2

I need to determine all possible letter combinations of a string that has numbers when converting numbers into possible visually similar letters.

Using the dictionary:

number_appearance = {
       '1': ['l', 'i'],
       '2': ['r', 'z'],
       '3': ['e', 'b'],
       '4': ['a'],
       '5': ['s'],
       '6': ['b', 'g'] ,
       '7': ['t'],
       '8': ['b'], 
       '9': ['g', 'p'],
       '0': ['o', 'q']}

I want to write a function that takes an input and creates all possible letter combinations.
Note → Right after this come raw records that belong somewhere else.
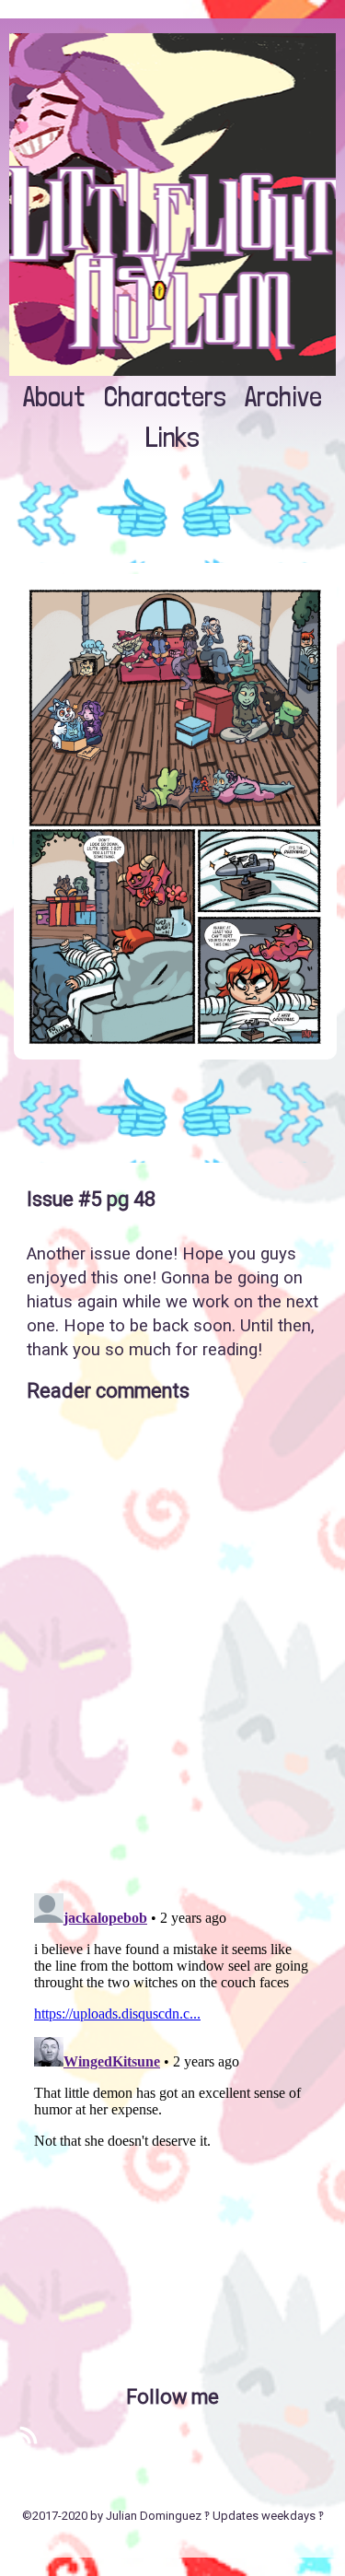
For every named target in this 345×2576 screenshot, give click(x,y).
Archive (283, 397)
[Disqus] (173, 1640)
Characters (165, 397)
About (54, 397)
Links (172, 437)
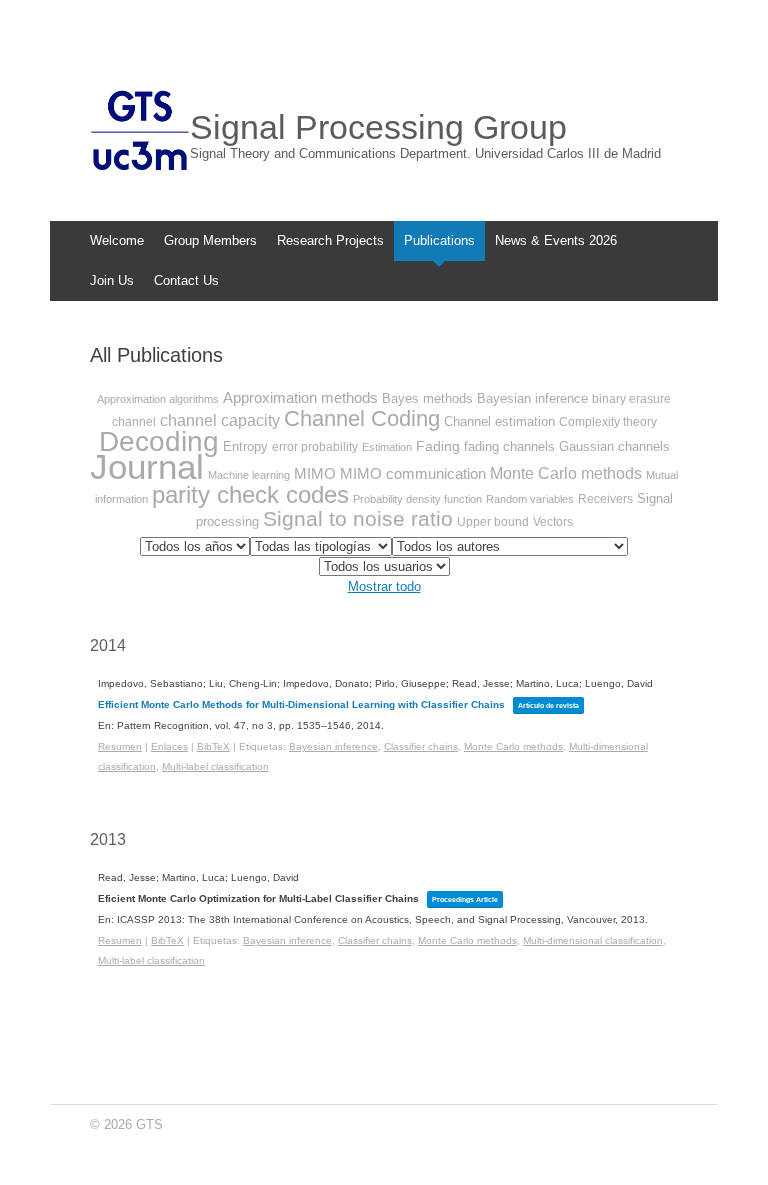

For example:

text = 'l4t32'

def convert_numbers(text):
      return re.sub('[0-9]', lambda x: number_appearance[x[0]][0], text)

I want the output to be a list with all possible permutations:

['later', 'latbr', 'latbz', 'latez]

The function above works if you are just grabbing the first letter in each list from number_appearance, but I'm trying to figure out the best way to iterate through all possible combinations. Any help would be much appreciated!

Alison LT
  • 395
  • 1
  • 3
  • 14
  • 1
    Does this answer your question? [Get the cartesian product of a series of lists?](https://stackoverflow.com/questions/533905/get-the-cartesian-product-of-a-series-of-lists) – Karl Knechtel Aug 10 '21 at 21:47
  • I notice that in the list of all possible permutations you replace the `r` with `z`, but you do not replace the `l` with `i`. Why is that? – MikeM Aug 10 '21 at 21:57
  • I am only replacing numbers with letters that appear like them. The `l` isn't replaced because it is already a letter. If I had used the number `1` instead of the letter `l` than I would want a version that used both `l` and `i`. – Alison LT Aug 10 '21 at 22:03
  • But the `r` is already a letter also! I think you need to remove `'latbz'` and `'latez'` from the list of permutations. – MikeM Aug 10 '21 at 22:04
  • Oops - that is a mistake on my part - the `r` should have been a `2` in the example :) – Alison LT Aug 10 '21 at 22:16
  • @KarlKnechtel - I was able to put together a solution based on your reference above. Thanks! – Alison LT Aug 10 '21 at 22:17
  • As an aside, you will probably find it simpler and more efficient to use [the `translate` method of strings](https://docs.python.org/3.8/library/stdtypes.html#str.translate) to do the multiple replacement logic, rather than that regex-based approach. I will add an answer in order to show this technique. – Karl Knechtel Aug 10 '21 at 22:21
  • @KarlKnechtel thanks - it seems i didn't `re.sub` when using the Cartesian product way... if you have other suggestions to make what I posed below more efficient or elegant, lmk! – Alison LT Aug 10 '21 at 22:36

3 Answers3

2

As an upgrade from your own answer, I suggest the following:

    def convert_numbers(text):
        all_items = [number_appearance.get(char, [char]) for char in text]
        return [''.join(elem) for elem in itertools.product(*all_items)]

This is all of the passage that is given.